HAL Open Archive API

Overview

HAL (Hyper Articles en Ligne) is France's national open archive for scholarly deposits. Managed by CNRS, it hosts 4M+ full-text documents from French research institutions and international collaborators. The API provides Solr-based search with full metadata, PDF links, and OAI-PMH harvesting. Free, no authentication required.

API Endpoints

Search API

# Keyword search
curl "https://api.archives-ouvertes.fr/search/?q=machine+learning&rows=20&wt=json"

# Search specific fields
curl "https://api.archives-ouvertes.fr/search/?q=title_s:\"deep learning\"&wt=json"

# Filter by document type
curl "https://api.archives-ouvertes.fr/search/?q=neural+networks&\
fq=docType_s:ART&rows=20&wt=json"

# Filter by year and language
curl "https://api.archives-ouvertes.fr/search/?q=climate+change&\
fq=producedDateY_i:[2023 TO 2026]&fq=language_s:en&wt=json"

# Filter by institution
curl "https://api.archives-ouvertes.fr/search/?q=robotics&\
fq=structId_i:441569&wt=json"

# Return specific fields
curl "https://api.archives-ouvertes.fr/search/?q=CRISPR&\
fl=halId_s,title_s,authFullName_s,producedDateY_i,uri_s,files_s&wt=json"

Search Fields

| Field | Description | Example | |-------|-------------|---------| | title_s | Title | title_s:"attention mechanism" | | authFullName_s | Author name | authFullName_s:"Yann LeCun" | | abstract_s | Abstract | abstract_s:transformer | | keyword_s | Keywords | keyword_s:"natural language" | | producedDateY_i | Year | producedDateY_i:2024 | | docType_s | Document type | docType_s:ART | | language_s | Language | language_s:en | | domain_s | Domain/subject | domain_s:info.info-ai | | journalTitle_s | Journal name | journalTitle_s:"Nature" | | structId_i | Institution ID | Lab/university ID |

Document Types

| Code | Type | |------|------| | ART | Journal article | | COMM | Conference paper | | THESE | PhD thesis | | HDR | Habilitation thesis | | REPORT | Report | | COUV | Book chapter | | OUV | Book | | POSTER | Poster | | UNDEFINED | Preprint/other |

Query Parameters

| Parameter | Description | |-----------|-------------| | q | Solr query | | fq | Filter query | | fl | Fields to return | | rows | Results per page (max 10000) | | start | Pagination offset | | sort | Sort order (e.g., producedDateY_i desc) | | wt | Format: json, xml, csv |

Response Structure

{
  "response": {
    "numFound": 12500,
    "start": 0,
    "docs": [
      {
        "halId_s": "hal-01234567",
        "title_s": ["Deep Learning for Climate Modeling"],
        "authFullName_s": ["Marie Dupont", "Jean Martin"],
        "producedDateY_i": 2024,
        "docType_s": "ART",
        "journalTitle_s": "Environmental Modelling",
        "uri_s": "https://hal.science/hal-01234567",
        "files_s": ["https://hal.science/hal-01234567/document"],
        "domain_s": ["sde.es", "info.info-ai"],
        "abstract_s": ["We propose a novel deep learning approach..."],
        "language_s": ["en"]
      }
    ]
  }
}

Python Usage

import requests

BASE_URL = "https://api.archives-ouvertes.fr/search/"

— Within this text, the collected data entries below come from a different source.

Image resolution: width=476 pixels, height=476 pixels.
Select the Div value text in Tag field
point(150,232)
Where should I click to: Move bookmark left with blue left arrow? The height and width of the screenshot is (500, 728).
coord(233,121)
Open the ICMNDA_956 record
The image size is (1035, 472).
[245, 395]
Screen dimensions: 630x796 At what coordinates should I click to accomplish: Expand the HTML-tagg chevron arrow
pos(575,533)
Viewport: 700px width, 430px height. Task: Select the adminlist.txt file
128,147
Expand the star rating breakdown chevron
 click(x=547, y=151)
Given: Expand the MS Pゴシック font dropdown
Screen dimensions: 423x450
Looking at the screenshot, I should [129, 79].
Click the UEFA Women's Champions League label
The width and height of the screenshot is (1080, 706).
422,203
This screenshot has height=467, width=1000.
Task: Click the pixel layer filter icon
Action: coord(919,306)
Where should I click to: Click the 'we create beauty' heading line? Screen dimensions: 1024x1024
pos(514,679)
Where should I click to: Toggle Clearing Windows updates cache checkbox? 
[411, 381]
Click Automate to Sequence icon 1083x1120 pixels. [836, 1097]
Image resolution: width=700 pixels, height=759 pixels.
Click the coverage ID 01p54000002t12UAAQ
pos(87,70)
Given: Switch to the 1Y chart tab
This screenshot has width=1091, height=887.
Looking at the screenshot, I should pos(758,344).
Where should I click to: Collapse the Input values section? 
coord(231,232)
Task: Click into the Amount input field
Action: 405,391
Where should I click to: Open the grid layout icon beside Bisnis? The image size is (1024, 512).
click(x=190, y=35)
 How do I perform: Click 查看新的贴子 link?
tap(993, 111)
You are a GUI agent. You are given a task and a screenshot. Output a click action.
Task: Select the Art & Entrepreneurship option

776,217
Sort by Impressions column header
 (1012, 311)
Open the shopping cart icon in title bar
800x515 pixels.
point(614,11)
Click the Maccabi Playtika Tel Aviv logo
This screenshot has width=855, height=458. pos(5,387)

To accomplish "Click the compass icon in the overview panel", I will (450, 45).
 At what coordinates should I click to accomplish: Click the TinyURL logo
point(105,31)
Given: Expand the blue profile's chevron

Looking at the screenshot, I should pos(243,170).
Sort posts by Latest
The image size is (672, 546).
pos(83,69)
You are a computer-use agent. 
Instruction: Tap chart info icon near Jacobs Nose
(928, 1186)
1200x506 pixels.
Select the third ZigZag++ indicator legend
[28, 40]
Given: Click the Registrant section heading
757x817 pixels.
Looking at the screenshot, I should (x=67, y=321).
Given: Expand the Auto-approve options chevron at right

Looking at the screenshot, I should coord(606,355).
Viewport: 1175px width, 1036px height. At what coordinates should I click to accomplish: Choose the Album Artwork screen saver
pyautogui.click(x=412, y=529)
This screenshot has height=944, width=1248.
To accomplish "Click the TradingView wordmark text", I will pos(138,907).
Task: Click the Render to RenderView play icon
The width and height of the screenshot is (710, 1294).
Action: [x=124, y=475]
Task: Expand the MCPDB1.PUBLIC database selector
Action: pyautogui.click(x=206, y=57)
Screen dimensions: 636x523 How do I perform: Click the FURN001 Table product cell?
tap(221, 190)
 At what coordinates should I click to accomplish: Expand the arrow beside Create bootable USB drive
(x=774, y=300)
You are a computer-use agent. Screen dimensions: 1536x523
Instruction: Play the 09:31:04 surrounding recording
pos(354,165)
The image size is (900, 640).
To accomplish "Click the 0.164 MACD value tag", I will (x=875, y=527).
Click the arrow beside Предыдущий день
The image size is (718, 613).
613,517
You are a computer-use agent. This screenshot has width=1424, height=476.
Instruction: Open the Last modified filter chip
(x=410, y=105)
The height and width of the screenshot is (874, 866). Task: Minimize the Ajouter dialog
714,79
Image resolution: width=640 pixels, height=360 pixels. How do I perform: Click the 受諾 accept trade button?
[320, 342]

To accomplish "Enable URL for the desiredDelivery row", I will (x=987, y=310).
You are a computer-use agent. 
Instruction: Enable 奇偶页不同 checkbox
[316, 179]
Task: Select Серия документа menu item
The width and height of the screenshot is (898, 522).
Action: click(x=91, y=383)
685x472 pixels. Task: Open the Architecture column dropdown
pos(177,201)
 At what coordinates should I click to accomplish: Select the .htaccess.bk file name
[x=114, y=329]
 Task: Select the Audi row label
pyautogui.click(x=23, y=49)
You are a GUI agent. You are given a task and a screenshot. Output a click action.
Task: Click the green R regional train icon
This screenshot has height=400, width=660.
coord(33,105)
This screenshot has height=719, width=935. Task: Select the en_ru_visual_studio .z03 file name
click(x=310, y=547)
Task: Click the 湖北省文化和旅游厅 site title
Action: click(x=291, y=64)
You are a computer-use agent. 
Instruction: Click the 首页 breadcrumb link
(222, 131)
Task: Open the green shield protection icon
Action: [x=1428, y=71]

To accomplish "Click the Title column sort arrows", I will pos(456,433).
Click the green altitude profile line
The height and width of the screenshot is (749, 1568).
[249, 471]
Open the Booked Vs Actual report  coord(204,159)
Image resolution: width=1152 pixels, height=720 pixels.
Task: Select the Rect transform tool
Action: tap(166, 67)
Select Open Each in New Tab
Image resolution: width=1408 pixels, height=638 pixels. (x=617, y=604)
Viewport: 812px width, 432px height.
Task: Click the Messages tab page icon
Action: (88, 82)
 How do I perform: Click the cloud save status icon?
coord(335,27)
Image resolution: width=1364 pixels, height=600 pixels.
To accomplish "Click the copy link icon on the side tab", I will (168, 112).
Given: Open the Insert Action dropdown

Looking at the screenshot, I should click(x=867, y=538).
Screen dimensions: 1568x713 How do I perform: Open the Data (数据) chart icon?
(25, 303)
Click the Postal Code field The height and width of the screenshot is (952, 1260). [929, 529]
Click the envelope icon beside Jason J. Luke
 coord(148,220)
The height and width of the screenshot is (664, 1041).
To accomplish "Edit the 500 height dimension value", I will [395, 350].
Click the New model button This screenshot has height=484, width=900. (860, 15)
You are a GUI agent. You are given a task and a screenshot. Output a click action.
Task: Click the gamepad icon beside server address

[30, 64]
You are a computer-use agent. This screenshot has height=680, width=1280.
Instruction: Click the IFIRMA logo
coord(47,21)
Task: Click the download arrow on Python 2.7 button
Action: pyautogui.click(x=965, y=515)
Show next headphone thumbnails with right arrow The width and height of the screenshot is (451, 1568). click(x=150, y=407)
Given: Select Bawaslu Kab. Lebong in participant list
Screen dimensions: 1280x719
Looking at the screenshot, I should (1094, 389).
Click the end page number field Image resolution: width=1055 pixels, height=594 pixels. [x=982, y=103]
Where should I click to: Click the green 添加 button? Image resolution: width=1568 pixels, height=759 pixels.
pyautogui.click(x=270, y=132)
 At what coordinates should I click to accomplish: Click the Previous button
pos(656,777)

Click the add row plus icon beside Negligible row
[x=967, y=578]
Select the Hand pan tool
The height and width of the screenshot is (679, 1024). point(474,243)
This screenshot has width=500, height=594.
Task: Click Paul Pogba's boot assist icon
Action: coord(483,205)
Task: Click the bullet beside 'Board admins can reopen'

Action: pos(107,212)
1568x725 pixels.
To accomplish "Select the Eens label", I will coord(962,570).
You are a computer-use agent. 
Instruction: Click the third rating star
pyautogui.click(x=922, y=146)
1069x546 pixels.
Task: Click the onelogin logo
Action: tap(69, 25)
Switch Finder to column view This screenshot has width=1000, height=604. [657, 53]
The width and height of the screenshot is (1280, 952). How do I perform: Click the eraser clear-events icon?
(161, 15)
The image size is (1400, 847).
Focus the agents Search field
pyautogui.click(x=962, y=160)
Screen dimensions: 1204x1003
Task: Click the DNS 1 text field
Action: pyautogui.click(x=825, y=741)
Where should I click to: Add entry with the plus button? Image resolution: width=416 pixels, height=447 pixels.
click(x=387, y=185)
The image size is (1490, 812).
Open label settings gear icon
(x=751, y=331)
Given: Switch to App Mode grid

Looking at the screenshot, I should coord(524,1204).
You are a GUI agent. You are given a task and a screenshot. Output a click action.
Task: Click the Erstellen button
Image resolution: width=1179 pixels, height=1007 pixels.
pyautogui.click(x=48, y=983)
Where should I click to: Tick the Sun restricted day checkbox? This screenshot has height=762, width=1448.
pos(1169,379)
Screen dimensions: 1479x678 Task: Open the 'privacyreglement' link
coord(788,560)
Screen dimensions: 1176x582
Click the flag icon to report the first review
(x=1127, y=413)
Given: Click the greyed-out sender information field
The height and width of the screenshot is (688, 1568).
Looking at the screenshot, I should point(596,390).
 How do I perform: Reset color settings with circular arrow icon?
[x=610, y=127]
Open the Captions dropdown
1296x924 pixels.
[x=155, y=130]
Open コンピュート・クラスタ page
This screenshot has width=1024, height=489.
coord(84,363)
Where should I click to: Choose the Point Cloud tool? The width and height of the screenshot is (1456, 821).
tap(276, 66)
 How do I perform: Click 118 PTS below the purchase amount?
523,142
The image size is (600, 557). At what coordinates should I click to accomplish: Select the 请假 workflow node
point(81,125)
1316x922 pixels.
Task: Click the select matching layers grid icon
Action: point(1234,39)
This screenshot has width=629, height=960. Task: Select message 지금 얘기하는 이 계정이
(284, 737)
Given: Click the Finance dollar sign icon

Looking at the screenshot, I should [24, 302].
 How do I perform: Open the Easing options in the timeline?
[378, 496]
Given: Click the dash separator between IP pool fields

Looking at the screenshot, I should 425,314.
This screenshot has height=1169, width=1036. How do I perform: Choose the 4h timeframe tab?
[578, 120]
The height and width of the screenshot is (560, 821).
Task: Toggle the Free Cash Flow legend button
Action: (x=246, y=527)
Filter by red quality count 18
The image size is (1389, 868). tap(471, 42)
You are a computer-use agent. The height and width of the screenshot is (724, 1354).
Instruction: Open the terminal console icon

def search_hal(query: str, rows: int = 20,
               doc_type: str = None, from_year: int = None,
               language: str = None) -> list:
    """Search HAL open archive."""
    params = {
        "q": query,
        "wt": "json",
        "rows": rows,
        "fl": "halId_s,title_s,authFullName_s,producedDateY_i,"
              "uri_s,files_s,docType_s,journalTitle_s,abstract_s",
        "sort": "producedDateY_i desc",
    }

    fq = []
    if doc_type:
        fq.append(f"docType_s:{doc_type}")
    if from_year:
        fq.append(f"producedDateY_i:[{from_year} TO 2030]")
    if language:
        fq.append(f"language_s:{language}")
    if fq:
        params["fq"] = fq

    resp = requests.get(BASE_URL, params=params)
    resp.raise_for_status()
    data = resp.json()

    results = []
    for doc in data.get("response", {}).get("docs", []):
        title = doc.get("title_s", [""])[0] if isinstance(
            doc.get("title_s"), list) else doc.get("title_s", "")
        results.append({
            "hal_id": doc.get("halId_s"),
            "title": title,
            "authors": doc.get("authFullName_s", []),
            "year": doc.get("producedDateY_i"),
            "type": doc.get("docType_s"),
            "journal": doc.get("journalTitle_s"),
            "url": doc.get("uri_s"),
            "pdf": doc.get("files_s", [None])[0],
        })
    return results


def search_theses(topic: str, from_year: int = 2020) -> list:
    """Find French PhD theses on a topic."""
    return search_hal(topic, rows=50, doc_type="THESE",
                      from_year=from_year)


def get_institution_publications(struct_id: int,
                                 from_year: int = 2023) -> list:
    """Get publications from a specific institution."""
    params = {
        "q": "*:*",
        "fq": [f"structId_i:{struct_id}",
               f"producedDateY_i:[{from_year} TO 2030]"],
        "wt": "json",
        "rows": 100,
        "fl": "halId_s,title_s,authFullName_s,producedDateY_i,docType_s",
        "sort": "producedDateY_i desc",
    }
    resp = requests.get(BASE_URL, params=params)
    resp.raise_for_status()
    return resp.json().get("response", {}).get("docs", [])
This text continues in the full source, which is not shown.